ETHICS AND DISSEMINATION
Ethical approval and supervision
Prior to entering the study, written informed consent will be obtained from all participants. Voluntary participation will be ensured, and maximum confidentiality of information provided during the interview will be required. The trial will be supervised by the Ethics Committee. Any moderate or serious adverse events will be reported to the Ethics Committee. Participants with adverse reactions during the trial will receive free medical care.
All research-related information will be securely stored at the research site. All participant information will be stored in a locked file cabinet in a restricted access area. All laboratory samples, reports, data collection, processes and management forms will be identified by coded ID (identification) numbers only to maintain the confidentiality of participants. All records containing names or other personal identifiers (such as informed consent) will be stored separately from research records identified by code numbers. All local databases will be protected using password-protected access systems. Tables, lists, logs, dating books, and any other list linking participant ID numbers to other identification information will be stored in separate locked files in the access-restricted area.

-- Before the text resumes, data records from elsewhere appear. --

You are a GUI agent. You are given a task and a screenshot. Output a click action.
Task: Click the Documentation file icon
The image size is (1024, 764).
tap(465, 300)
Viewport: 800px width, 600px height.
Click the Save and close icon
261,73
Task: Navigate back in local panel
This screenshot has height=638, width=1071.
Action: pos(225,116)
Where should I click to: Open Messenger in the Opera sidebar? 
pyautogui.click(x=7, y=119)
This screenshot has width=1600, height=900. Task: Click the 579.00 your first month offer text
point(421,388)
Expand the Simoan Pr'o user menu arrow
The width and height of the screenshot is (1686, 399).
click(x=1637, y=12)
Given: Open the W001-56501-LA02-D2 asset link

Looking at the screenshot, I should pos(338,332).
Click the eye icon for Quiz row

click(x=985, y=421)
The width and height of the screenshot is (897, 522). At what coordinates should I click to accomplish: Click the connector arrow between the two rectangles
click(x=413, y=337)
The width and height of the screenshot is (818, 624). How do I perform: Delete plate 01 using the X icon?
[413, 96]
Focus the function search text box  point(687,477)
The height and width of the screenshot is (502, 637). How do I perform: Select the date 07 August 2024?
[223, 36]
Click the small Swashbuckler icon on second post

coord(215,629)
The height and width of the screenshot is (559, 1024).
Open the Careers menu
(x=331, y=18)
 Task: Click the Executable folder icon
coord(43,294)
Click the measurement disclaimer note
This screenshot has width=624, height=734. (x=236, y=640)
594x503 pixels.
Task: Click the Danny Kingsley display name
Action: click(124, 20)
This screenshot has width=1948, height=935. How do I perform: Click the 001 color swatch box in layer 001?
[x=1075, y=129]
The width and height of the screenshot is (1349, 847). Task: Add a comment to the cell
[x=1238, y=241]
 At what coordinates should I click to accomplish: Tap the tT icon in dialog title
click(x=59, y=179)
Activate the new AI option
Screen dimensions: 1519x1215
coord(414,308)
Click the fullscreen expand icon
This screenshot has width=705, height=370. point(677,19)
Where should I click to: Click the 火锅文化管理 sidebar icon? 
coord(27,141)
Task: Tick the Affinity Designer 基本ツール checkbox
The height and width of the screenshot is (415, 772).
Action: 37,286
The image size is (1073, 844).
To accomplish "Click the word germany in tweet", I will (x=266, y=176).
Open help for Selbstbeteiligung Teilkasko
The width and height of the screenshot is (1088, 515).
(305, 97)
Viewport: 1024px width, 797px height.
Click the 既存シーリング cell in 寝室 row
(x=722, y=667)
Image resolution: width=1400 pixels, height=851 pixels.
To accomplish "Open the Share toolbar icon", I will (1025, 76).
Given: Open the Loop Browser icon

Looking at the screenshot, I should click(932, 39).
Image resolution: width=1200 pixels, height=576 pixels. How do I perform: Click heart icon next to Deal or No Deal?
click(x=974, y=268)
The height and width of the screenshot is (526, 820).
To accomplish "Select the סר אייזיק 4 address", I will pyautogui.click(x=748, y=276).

Patience and public participation
The relevance and necessity of research questions, research design and patient-oriented documents (including informed consent, participant information tables, symptom diaries, all follow-up forms and promotional materials) have been reviewed by the public. The public engagement group consists of experienced and inexperienced people. We will try to work with the patient advocacy group to ensure that easy-to-understand language abstracts of research results are shared with participants and a wider group of patients. The burden of intervention will be assessed in a comprehensive and reasonable manner through communication between participants and researchers.
The results are not directly communicated to the participants, but the final results will be released. During the follow-up period, each participant will be informed of all examination results.